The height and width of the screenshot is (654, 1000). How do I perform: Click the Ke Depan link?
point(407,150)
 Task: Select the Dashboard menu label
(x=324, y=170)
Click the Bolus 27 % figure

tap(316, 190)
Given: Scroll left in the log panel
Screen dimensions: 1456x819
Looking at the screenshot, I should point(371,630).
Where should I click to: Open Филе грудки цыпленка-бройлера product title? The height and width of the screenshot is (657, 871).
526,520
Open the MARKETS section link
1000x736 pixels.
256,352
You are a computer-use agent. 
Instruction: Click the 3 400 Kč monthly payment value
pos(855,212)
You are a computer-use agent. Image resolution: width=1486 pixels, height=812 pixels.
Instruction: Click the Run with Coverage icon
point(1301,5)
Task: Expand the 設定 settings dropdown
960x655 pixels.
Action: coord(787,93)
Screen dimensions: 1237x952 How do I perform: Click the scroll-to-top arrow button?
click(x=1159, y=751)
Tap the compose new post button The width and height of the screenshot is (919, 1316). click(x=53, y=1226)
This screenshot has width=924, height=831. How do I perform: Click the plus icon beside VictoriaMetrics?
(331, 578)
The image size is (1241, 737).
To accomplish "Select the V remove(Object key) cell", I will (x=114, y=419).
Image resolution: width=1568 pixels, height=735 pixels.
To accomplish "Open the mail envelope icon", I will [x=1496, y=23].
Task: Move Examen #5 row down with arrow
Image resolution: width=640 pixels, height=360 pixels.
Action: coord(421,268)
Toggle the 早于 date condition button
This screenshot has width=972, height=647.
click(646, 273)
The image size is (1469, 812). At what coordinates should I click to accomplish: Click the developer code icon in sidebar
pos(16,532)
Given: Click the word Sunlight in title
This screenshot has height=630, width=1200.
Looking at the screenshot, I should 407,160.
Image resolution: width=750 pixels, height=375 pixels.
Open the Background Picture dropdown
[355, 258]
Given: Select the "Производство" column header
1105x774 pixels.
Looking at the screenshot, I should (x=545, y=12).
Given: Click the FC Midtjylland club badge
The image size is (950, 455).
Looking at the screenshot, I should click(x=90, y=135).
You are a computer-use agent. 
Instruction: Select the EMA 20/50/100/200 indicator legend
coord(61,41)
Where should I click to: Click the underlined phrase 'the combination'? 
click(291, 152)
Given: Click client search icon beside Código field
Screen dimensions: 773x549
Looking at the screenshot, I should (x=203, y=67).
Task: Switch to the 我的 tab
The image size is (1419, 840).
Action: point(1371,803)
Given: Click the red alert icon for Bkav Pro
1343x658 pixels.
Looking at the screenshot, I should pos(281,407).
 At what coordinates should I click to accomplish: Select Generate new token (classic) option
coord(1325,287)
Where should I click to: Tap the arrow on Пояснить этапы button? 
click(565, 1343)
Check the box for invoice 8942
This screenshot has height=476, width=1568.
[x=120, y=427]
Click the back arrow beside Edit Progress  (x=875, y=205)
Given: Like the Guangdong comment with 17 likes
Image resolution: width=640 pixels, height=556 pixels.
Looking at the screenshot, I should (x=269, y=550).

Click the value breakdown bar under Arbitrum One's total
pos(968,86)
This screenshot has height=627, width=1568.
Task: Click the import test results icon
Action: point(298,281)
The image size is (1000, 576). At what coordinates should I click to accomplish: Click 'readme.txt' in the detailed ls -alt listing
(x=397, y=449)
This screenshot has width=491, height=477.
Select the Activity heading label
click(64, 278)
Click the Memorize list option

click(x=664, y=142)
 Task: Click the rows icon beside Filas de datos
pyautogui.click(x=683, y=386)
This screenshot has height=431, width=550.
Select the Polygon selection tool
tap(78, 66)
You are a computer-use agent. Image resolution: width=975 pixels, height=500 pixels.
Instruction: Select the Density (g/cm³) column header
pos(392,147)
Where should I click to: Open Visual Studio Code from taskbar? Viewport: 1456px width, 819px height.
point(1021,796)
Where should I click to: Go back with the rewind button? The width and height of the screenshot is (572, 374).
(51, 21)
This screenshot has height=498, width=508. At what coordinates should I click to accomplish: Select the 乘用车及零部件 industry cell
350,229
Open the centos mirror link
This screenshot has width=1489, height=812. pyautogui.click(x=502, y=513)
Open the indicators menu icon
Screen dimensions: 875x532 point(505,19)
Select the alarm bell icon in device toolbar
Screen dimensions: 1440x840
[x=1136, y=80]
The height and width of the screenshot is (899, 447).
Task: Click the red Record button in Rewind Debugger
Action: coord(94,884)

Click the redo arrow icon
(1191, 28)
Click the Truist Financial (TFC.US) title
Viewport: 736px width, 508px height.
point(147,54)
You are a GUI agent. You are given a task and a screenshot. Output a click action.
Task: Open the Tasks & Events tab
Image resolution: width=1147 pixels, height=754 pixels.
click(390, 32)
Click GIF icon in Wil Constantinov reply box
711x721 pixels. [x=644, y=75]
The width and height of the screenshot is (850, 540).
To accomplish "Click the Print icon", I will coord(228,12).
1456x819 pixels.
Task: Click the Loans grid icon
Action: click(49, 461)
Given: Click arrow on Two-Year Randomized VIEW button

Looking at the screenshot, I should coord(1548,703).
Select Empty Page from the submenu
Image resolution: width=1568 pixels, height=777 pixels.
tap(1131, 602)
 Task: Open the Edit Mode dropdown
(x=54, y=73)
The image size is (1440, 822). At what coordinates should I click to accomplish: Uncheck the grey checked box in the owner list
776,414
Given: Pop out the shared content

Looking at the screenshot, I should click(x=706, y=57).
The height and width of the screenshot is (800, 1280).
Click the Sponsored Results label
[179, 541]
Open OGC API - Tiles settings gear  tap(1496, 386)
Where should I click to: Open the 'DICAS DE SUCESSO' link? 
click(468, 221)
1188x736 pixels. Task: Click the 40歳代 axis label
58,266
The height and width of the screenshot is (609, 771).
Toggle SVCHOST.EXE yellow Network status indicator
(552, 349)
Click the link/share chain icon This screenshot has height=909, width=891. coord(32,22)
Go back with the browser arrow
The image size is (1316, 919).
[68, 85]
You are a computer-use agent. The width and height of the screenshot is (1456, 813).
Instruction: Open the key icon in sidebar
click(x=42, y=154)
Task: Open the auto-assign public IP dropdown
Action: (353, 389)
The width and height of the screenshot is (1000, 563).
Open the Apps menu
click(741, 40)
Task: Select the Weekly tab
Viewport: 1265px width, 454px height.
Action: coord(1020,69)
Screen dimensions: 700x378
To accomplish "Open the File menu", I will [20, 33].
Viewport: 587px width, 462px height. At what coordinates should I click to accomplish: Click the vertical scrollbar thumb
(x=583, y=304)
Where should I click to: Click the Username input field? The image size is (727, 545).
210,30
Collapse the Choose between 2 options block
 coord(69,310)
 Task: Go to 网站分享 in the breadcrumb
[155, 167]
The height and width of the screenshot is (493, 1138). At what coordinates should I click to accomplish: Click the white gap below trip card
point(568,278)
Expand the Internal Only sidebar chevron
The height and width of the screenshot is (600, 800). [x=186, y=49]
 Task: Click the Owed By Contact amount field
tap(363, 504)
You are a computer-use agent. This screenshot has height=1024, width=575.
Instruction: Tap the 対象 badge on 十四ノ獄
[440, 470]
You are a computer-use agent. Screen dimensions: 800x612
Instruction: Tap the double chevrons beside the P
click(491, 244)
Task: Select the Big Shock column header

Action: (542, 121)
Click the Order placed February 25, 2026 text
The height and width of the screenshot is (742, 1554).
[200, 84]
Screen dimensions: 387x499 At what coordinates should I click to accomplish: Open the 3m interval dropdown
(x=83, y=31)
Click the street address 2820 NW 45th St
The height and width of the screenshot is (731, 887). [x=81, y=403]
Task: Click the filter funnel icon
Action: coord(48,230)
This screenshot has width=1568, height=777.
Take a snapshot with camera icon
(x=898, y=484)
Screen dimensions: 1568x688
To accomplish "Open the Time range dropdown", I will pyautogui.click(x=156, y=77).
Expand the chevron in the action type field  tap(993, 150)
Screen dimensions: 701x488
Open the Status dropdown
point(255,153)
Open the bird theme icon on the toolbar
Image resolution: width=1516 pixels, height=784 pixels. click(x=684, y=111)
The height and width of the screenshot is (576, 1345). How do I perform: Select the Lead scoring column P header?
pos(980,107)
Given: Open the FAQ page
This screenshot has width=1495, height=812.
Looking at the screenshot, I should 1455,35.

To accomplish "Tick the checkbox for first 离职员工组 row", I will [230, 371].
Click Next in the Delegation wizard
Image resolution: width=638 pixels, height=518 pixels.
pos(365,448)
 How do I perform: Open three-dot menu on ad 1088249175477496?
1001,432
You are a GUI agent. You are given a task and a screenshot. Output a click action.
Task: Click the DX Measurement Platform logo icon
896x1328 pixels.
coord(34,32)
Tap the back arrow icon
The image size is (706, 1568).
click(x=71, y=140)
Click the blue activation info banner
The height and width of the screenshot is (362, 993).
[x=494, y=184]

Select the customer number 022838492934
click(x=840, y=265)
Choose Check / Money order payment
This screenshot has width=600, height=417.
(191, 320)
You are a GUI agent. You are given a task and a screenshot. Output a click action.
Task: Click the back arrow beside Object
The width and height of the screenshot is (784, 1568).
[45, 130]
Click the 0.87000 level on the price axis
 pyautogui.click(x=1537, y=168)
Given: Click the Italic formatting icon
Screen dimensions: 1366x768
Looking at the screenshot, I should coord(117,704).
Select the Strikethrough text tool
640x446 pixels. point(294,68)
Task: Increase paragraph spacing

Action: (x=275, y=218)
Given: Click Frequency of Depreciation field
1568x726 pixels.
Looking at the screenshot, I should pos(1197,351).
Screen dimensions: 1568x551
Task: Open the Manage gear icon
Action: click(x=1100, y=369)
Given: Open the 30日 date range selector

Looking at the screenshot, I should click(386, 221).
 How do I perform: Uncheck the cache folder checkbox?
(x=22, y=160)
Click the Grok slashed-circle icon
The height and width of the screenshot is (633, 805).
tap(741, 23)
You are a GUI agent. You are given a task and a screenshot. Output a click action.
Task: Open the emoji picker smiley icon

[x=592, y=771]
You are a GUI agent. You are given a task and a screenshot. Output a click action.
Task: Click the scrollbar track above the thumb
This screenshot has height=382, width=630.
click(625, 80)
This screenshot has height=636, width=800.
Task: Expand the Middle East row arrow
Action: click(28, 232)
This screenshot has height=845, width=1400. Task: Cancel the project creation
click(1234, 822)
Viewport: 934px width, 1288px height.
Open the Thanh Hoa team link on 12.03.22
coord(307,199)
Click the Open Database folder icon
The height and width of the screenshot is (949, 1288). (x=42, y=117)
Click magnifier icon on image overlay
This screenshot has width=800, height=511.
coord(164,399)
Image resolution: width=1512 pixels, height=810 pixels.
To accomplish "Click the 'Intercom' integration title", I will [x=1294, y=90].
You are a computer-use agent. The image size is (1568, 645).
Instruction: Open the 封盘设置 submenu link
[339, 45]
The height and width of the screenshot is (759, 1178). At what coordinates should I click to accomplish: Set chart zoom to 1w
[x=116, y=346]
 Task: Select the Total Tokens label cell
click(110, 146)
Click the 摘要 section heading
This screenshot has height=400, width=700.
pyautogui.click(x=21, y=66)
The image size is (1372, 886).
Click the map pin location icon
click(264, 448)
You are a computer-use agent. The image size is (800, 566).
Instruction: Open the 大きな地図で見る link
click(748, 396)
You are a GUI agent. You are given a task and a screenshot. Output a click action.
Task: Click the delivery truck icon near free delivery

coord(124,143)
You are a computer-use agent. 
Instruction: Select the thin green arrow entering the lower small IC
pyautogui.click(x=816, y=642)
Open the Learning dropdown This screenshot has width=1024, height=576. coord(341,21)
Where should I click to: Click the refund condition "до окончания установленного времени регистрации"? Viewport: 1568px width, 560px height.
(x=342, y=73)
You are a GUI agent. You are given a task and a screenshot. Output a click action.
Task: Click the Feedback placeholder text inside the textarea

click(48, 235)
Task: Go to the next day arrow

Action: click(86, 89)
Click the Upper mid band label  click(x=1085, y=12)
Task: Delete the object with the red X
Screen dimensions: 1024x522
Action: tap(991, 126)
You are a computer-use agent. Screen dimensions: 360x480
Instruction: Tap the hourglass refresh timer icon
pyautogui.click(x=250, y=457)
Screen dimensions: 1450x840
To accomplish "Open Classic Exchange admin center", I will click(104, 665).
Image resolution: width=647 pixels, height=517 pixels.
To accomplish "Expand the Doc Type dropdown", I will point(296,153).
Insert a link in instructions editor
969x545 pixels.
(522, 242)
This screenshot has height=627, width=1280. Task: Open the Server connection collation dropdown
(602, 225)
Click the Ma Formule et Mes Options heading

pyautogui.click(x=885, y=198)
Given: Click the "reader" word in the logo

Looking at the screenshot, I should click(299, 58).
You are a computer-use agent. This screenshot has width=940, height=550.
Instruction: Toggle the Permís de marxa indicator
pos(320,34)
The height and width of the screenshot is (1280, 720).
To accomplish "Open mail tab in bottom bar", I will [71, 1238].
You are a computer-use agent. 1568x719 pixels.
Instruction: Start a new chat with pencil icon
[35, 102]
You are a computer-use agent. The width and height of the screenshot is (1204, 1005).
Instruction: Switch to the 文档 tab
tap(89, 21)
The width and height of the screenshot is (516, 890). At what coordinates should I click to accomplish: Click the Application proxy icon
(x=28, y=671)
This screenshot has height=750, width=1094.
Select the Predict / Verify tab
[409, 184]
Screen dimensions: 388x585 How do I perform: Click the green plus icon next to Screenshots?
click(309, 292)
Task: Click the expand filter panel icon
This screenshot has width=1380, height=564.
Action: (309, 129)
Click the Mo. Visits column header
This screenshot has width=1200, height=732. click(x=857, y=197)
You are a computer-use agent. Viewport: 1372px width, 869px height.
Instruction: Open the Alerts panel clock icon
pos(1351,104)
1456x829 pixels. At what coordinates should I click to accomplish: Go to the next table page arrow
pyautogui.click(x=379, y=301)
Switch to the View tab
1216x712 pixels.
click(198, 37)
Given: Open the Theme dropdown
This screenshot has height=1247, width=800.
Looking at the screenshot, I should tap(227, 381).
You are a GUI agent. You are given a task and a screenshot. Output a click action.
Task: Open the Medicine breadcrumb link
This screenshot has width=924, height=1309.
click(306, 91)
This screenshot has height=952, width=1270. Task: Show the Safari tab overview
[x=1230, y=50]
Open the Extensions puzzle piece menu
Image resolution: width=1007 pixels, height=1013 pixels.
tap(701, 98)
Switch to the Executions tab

####

WORK TO COMPLETE :: Can you rewrite everything from the line containing "is (1456, 813)." down to the line containing "click(741, 40)", with "key icon" replaced by "lock icon" and all else unchanged? Give only those lines.

SOLUTION FOR THIS TASK ::
You are a computer-use agent. The width and height of the screenshot is (1456, 813).
Instruction: Open the lock icon in sidebar
click(x=42, y=154)
Task: Open the auto-assign public IP dropdown
Action: (353, 389)
The width and height of the screenshot is (1000, 563).
Open the Apps menu
click(741, 40)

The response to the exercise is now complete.